Napa County is lending $750,000 to jump-start the building of 84 affordable housing units at Napa Pipe, with construction of the multi-million dollar project possibly starting in 2021.
The county has used its affordable housing funds derived largely from developer fees to help with other projects, such as the recent, 49-unit Stoddard West apartments in the city of Napa. The Napa Pipe project is to take things to another level.
“It’s one of the bigger developments we’ve done in recent history,” county Housing and Homeless Services Director Molly Rattigan said.
Cost of the 84-unit project is uncertain, with one estimate at $49 million. That $750,000 loan will allow the nonprofit group MidPen Housing to do initial architectural, engineering and other work so it can refine the estimate and seek more money.
“State funds are very difficult to obtain unless you do the pre-planning work,” Rattigan said. “And the pre-planning work requires a local commitment.”
The former Napa Pipe industrial area near Napa Valley Commons along the Napa River in the city of Napa is to have a Costco, businesses, parks and up to 945 homes. Housing is to include market rate units and 142 affordable units that will come in two phases.
MidPen Housing in partnership with Napa Valley Community Housing will develop the 84-unit first phase of affordable housing, which will also have a manager’s unit. A three-story building is to have a mix of one-bedroom, two-bedroom and three-bedroom apartments.
Depending on how things go, the first phase could open in late 2022 or in 2023, Rattigan said.
The project is to serve people making 30 percent to 60 percent of the area’s median income. The median income is about $100,000 for a family of four, she said.
Rents will be based on the family’s income and size and the unit size. Rattigan noted that the recent Stoddard West project has monthly rents of $400 to $900.
Rattigan on Jan. 23 gave a presentation on the housing project to the Napa County Housing Commission. She noted the long history of Napa Pipe, with the county and city of Napa going through protracted negotiations about what should happen on the site.
“In some ways, it is difficult for me to believe we are here after a decade of talking about Napa Pipe,” she said.
The Housing Commission endorsed the project. However, commissioners expressed concern that architecture and engineering costs in the project budget were listed at $1.4 million, or $16,500 per unit.
“It’s the cost of doing business,” said Ali Gaylord of MidPen Housing told them.

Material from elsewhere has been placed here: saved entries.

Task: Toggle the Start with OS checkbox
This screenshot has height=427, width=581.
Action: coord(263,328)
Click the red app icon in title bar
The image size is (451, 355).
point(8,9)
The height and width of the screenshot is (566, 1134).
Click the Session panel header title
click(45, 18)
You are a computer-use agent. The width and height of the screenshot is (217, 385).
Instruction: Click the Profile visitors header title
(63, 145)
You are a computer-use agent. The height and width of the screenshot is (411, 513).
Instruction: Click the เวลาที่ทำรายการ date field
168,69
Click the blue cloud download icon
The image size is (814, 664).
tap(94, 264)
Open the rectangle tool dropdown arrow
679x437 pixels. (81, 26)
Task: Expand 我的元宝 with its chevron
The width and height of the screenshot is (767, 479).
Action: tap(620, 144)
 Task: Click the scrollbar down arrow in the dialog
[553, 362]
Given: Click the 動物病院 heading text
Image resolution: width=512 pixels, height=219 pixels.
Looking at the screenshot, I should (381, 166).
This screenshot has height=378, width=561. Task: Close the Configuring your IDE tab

Commissioners didn’t criticize MidPen. Still, they said they’d like evidence that this is the lowest and best bid that MidPen can secure.
“It’s kind of a heads-up to everybody that’s involved that these numbers, it’s just getting out of hand in my mind,” Commission chairperson Chris Gustin said.
MidPen will seek at least three bids for each of the trades to find the best price possible, a county report stated.
The Housing Commission by a 4-0 vote recommended the Board of Supervisors approve the loan. On Feb. 11, the Board of Supervisors did just that.
MidPen Housing over 45 years has developed more than 100 communities and 8,500 homes in 11 regional counties. That includes Vineyard Crossings in American Canyon.